2.  The August 2011 scenario when you have a financial panic.  It was building for several months, and it exploded into a final panic over European sovereign credit.  August 2011 was much scarier than August 2007, just by the magnitude of the drop, and the persistence of the weakness which lasted for a few months.  You didn't make the final bottom until October, and the coast wasn't clear until January.

This is the least like the current market situation from a fundamental standpoint.  In 2011, you didn't have the corporate buyback train at full steam, the market wasn't overvalued, but there was a risk of a financial crisis if the ECB didn't bring out the LTROs, and Europe is a much bigger part of the global financial system than China.   This is the short term worst case scenario, but the long term best case scenario.

3.  The October 2014 scenario where the market just got too bullish and complacent over the endless uptrend, you had a meaningless Ebola scare, and oil prices started its big drop.  This is the most bullish short term scenario but not bullish for the long term as the market is still overvalued and you never truly flush out the hard core bulls.  Since the cause of the drop is not fundamentally driven (oil was still around $80 in October 2014), but fear driven (Ebola), you a V bottom and the selloff ends as quickly as it starts.
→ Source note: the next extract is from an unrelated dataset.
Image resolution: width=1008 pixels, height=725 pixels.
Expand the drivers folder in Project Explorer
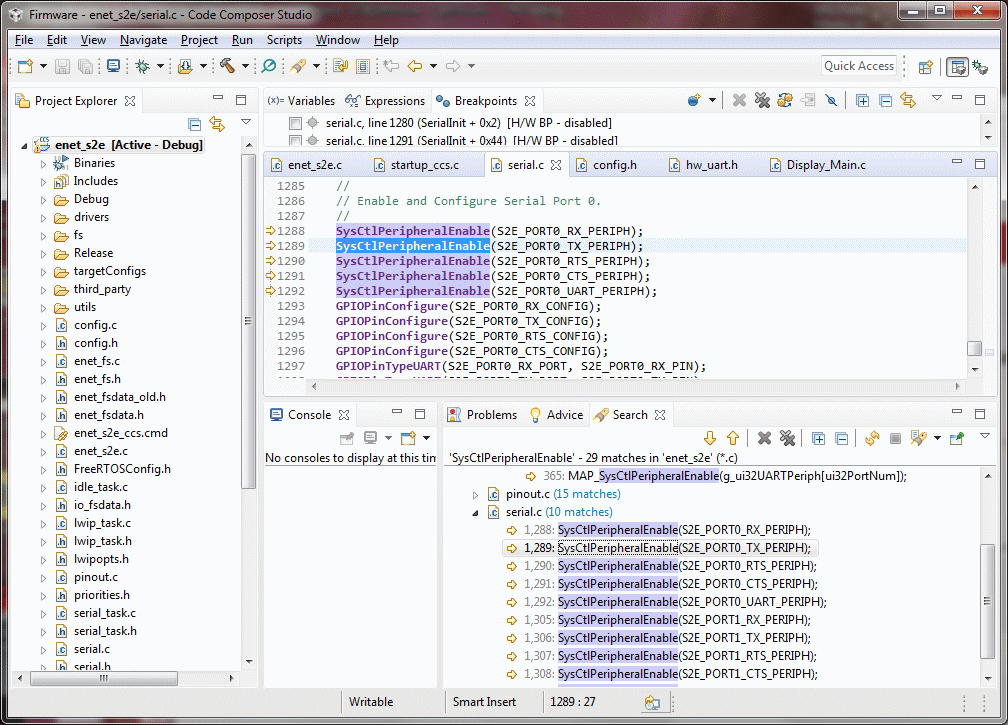(43, 217)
Based on the amount of time (over 6 months) you spent building overhead resistance at higher levels (SPX 2040 to 2120), and the fact that you are now 80 points below those levels, the technical damage is much greater than October 2014, a bit greater than August 2007, but less than August 2011.

China is a convenient excuse for the selling, but the US stock market historically only enters a bear market when the US economy enters a recession (1981-1982, 1990, 2001, 2008), not when a foreign economy enters a recession (1997-1998, 2011).
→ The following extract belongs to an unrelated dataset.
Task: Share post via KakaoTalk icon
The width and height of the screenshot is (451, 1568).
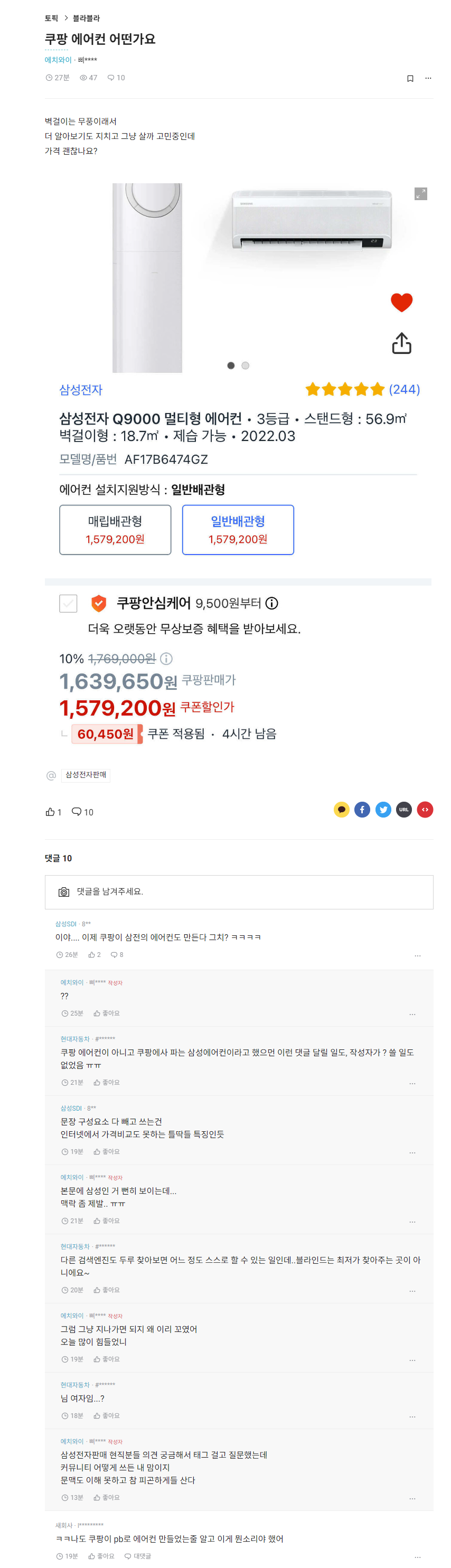Action: [x=342, y=810]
Three scenarios is a small sample size, but it does give you a general guideline into how to trade the next couple of months.  I expect a flush out low this week that forms the initial bottom, upon which we should rally back up about 80-100 points over the next few weeks into the Fed meeting in September, where they will likely be more dovish than the market expects.  That should form a short term top, which will lead to renewed selling as investors fearing October and a shutdown of the corporate buyback window gives us a retest of the August low.  After that retest, I expect the market to bottom and rally into year end.  While the market is overvalued, the drivers for a continued rise are still there:  massive corporate buybacks, hedge funds still underweight US equity exposure, and a Fed that will be extremely slow in raising rates.

4 comments:

shzhning said...

first time to witness limit down for ES

Market Owl said...

Last time I remember was in October 2008, around 850. This is looking like August 2011. Way more damage done than either Aug 2007 or Oct 2014.

Anonymous said...

If fed doesn't hike rates, what do you think are chances we get back to/exceed old highs?

Market Owl said...

It doesn't matter. No one expects the Fed to raise rates now and the market is still getting killed. Bond traders are not dumb. They have been pricing in a much lower probability of a rate hike than the pundits all year long.